### YOUR GOAL
Could you copy every record exactly, leaving the pictures behind?

[Start of Attachment]

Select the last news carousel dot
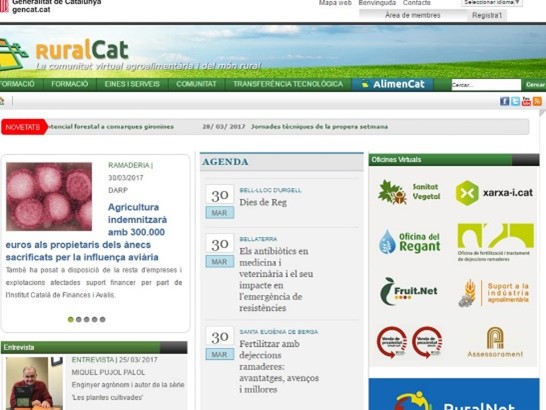The image size is (546, 410). 102,319
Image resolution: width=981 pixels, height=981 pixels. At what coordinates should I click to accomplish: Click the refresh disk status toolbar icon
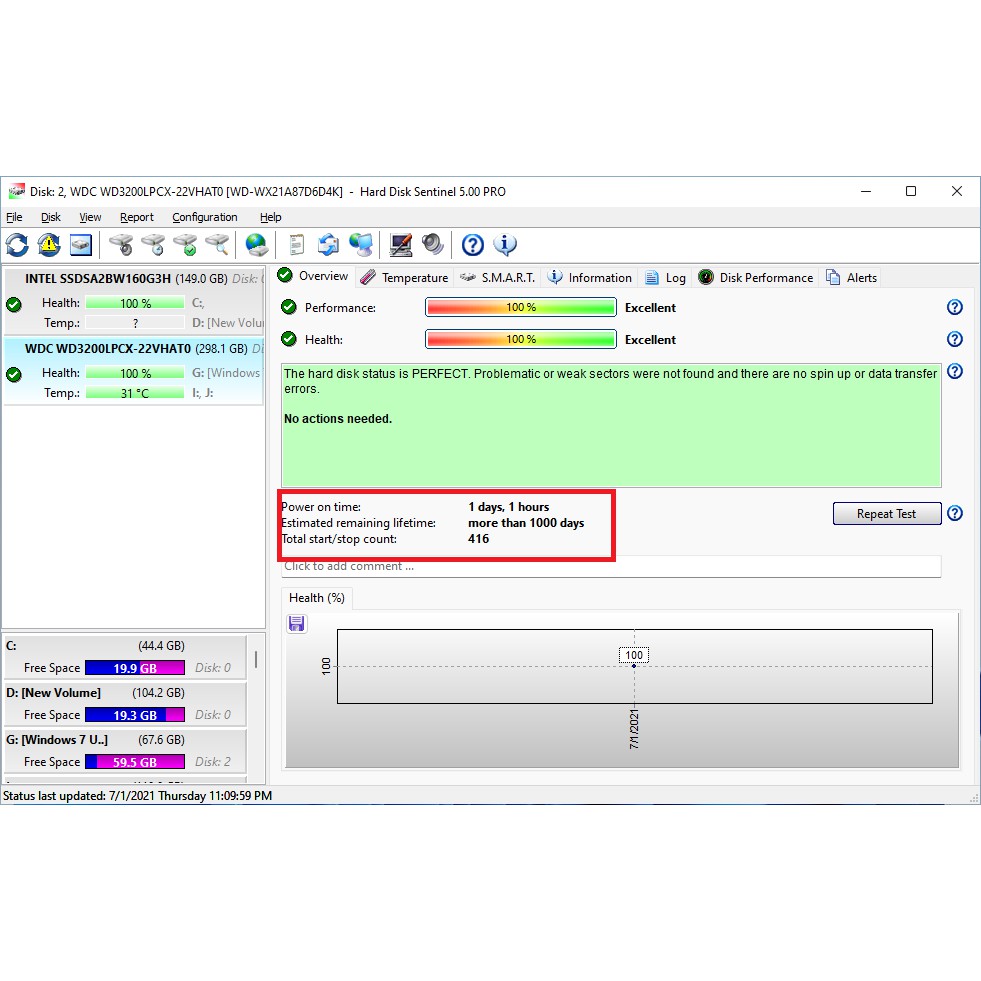click(17, 245)
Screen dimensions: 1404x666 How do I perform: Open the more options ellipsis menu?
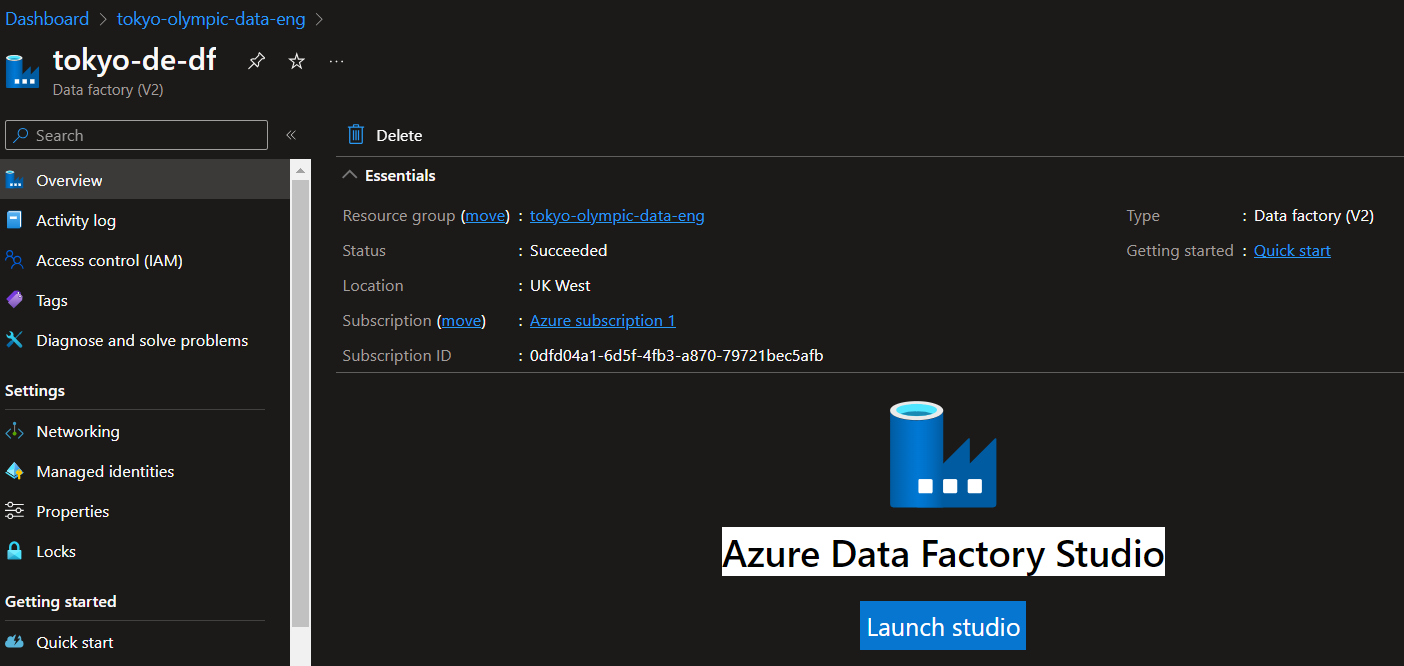click(x=336, y=61)
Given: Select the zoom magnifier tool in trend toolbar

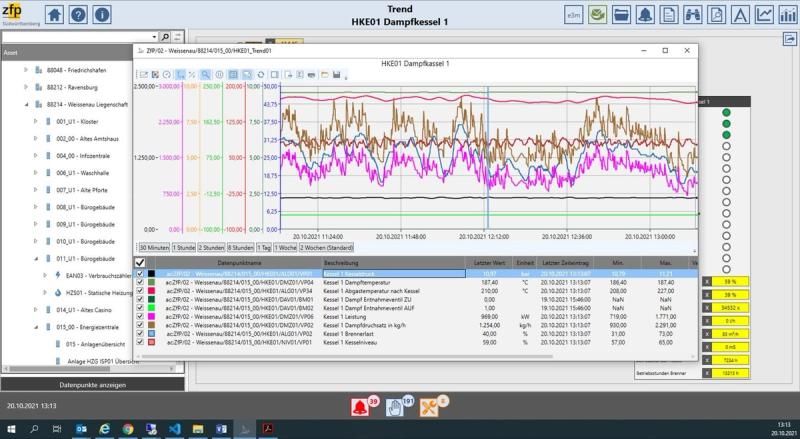Looking at the screenshot, I should [205, 75].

[End of Attachment]

### YOUR RESPONSE
Select the last news carousel dot
The image size is (546, 410). 102,319
Image resolution: width=981 pixels, height=981 pixels. At what coordinates should I click to accomplish: Click the refresh disk status toolbar icon
click(17, 245)
Screen dimensions: 1404x666 How do I perform: Open the more options ellipsis menu?
click(x=336, y=61)
Given: Select the zoom magnifier tool in trend toolbar

Looking at the screenshot, I should [205, 75].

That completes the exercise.